Tracking and Controlling the Spread of a Virus in a Privacy-Preserving Way

Today, tracking and controlling the spread of a virus is a crucial need for almost all countries. Doing this early would save millions of lives and help countries keep a stable economy. The easiest way to control the spread of a virus is to immediately inform the individuals who recently had close contact with the diagnosed patients. However, to achieve this, a centralized authority (e.g., a health authority) needs detailed location information from both healthy individuals and diagnosed patients. Thus, such an approach, although beneficial to control the spread of a virus, results in serious privacy concerns, and hence privacy-preserving solutions are required to solve this problem. Previous works on this topic either (i) compromise privacy (especially privacy of diagnosed patients) to have better efficiency or (ii) provide unscalable solutions.
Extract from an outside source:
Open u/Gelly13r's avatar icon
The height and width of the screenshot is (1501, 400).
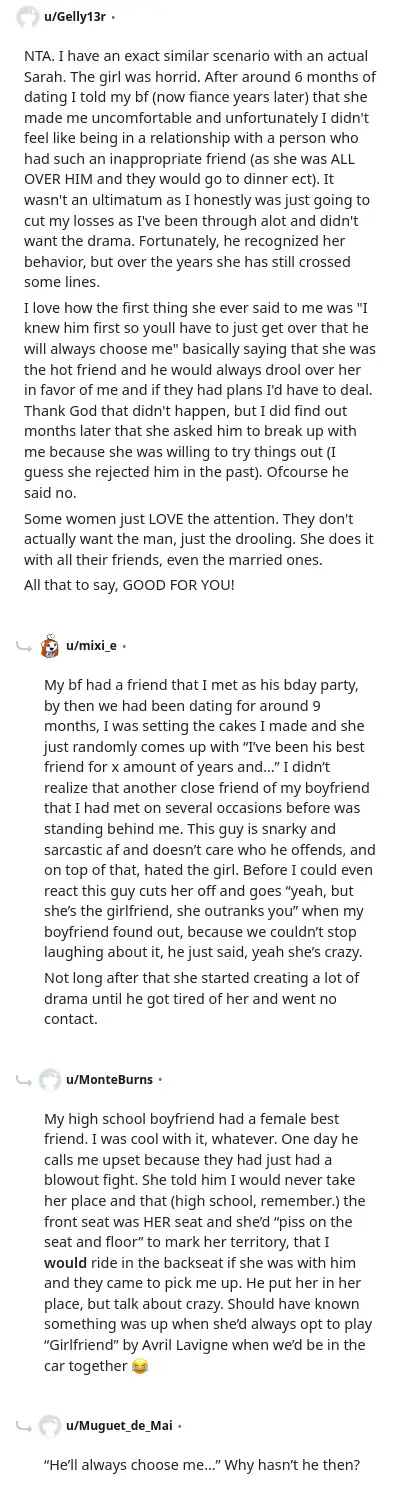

In this work, we propose a technique based on private set intersection between physical contact histories of individuals (that are recorded using smart phones) and a centralized database (run by a health authority) that keeps the identities of the positive diagnosed patients for the disease. Proposed solution protects the location privacy of both healthy individuals and diagnosed patients and it guarantees that the identities of the diagnosed patients remain hidden from other individuals. Notably, proposed scheme allows individuals to receive warning messages indicating their previous contacts with a positive diagnosed patient. Such warning messages will help them realize the risk and isolate themselves from other people. We make sure that the warning messages are only observed by the corresponding individuals and not by the health authority. We also implement the proposed scheme and show its efficiency and scalability via simulations.